- _Work request_:
Write out every entry precisely as given, leaving the pictures out.
**** Data for this task
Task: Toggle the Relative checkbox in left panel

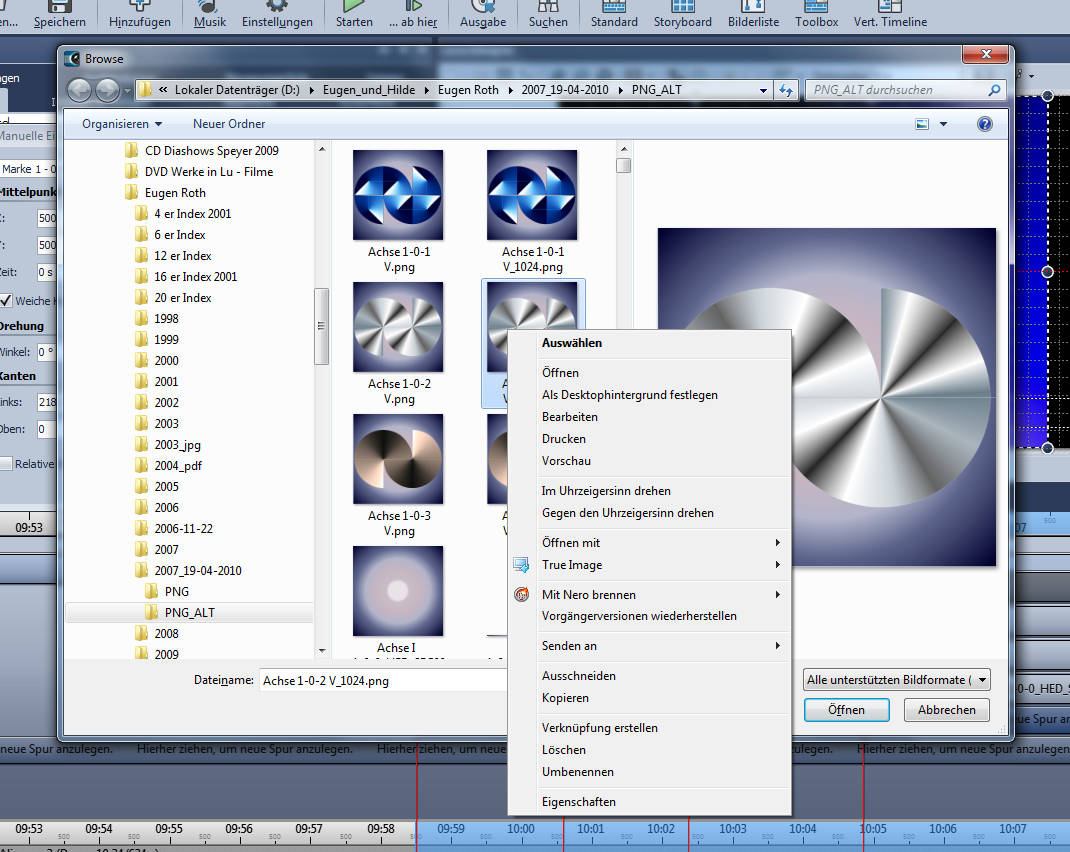Action: click(x=7, y=464)
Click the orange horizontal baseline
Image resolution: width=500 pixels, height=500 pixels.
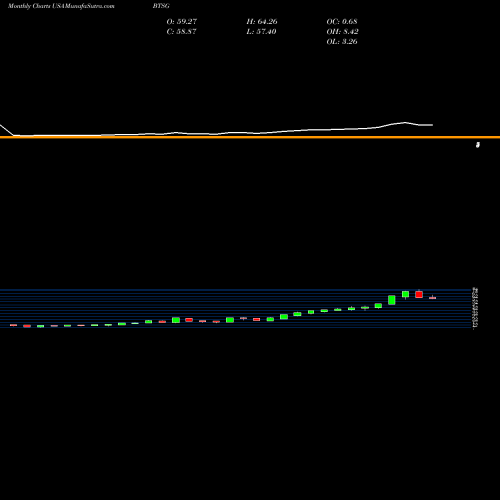[x=250, y=137]
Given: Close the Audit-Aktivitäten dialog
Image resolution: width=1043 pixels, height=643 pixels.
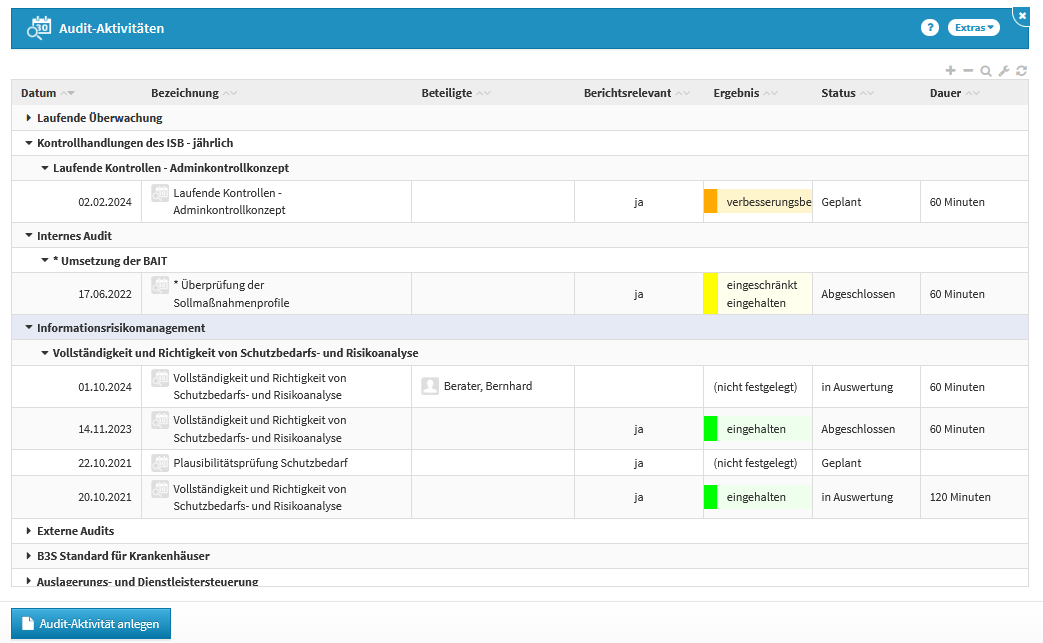Looking at the screenshot, I should click(x=1022, y=15).
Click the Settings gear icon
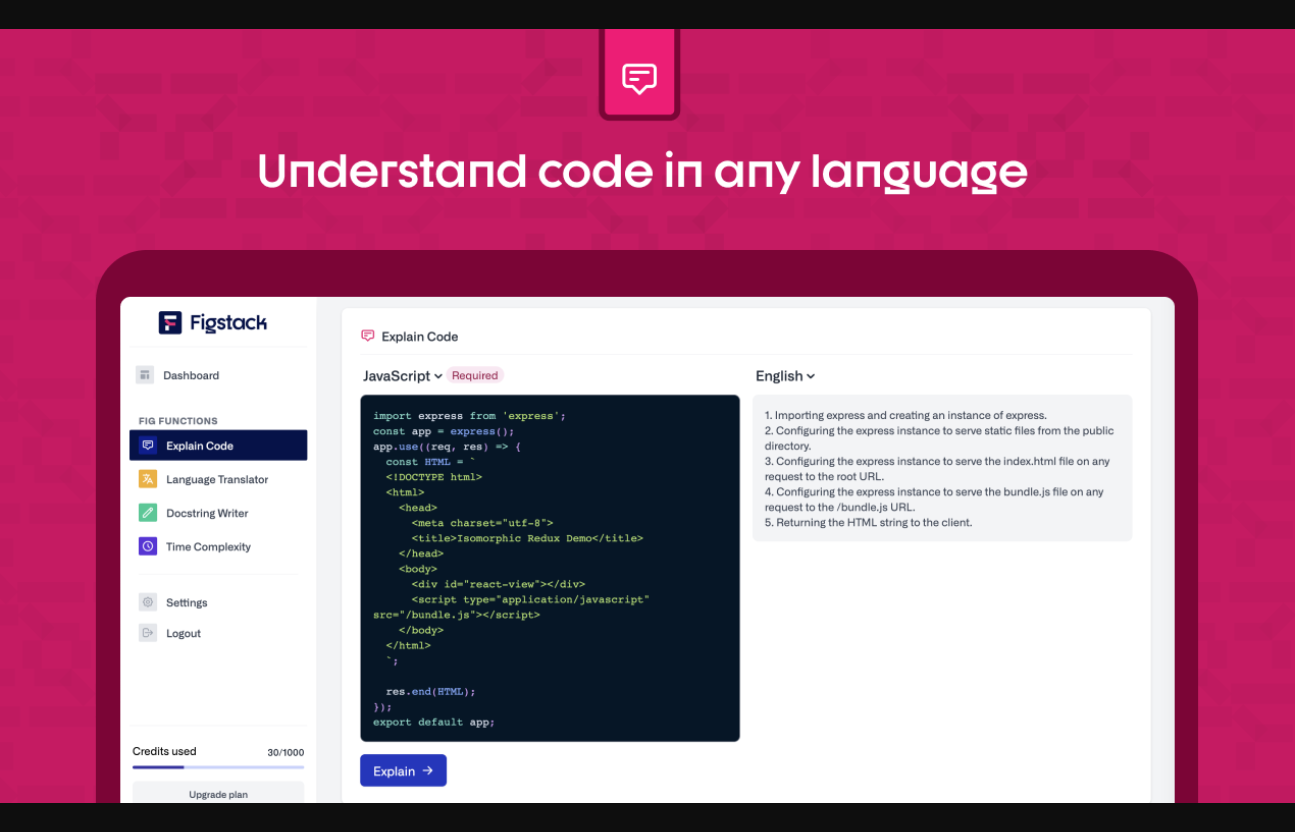The width and height of the screenshot is (1295, 832). click(x=148, y=602)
********
- _Answer box_:
Task: Toggle the Relative checkbox in left panel

Action: click(x=7, y=464)
Click the orange horizontal baseline
Image resolution: width=500 pixels, height=500 pixels.
[x=250, y=137]
Given: Close the Audit-Aktivitäten dialog
Image resolution: width=1043 pixels, height=643 pixels.
Looking at the screenshot, I should click(x=1022, y=15).
Click the Settings gear icon
The width and height of the screenshot is (1295, 832). click(x=148, y=602)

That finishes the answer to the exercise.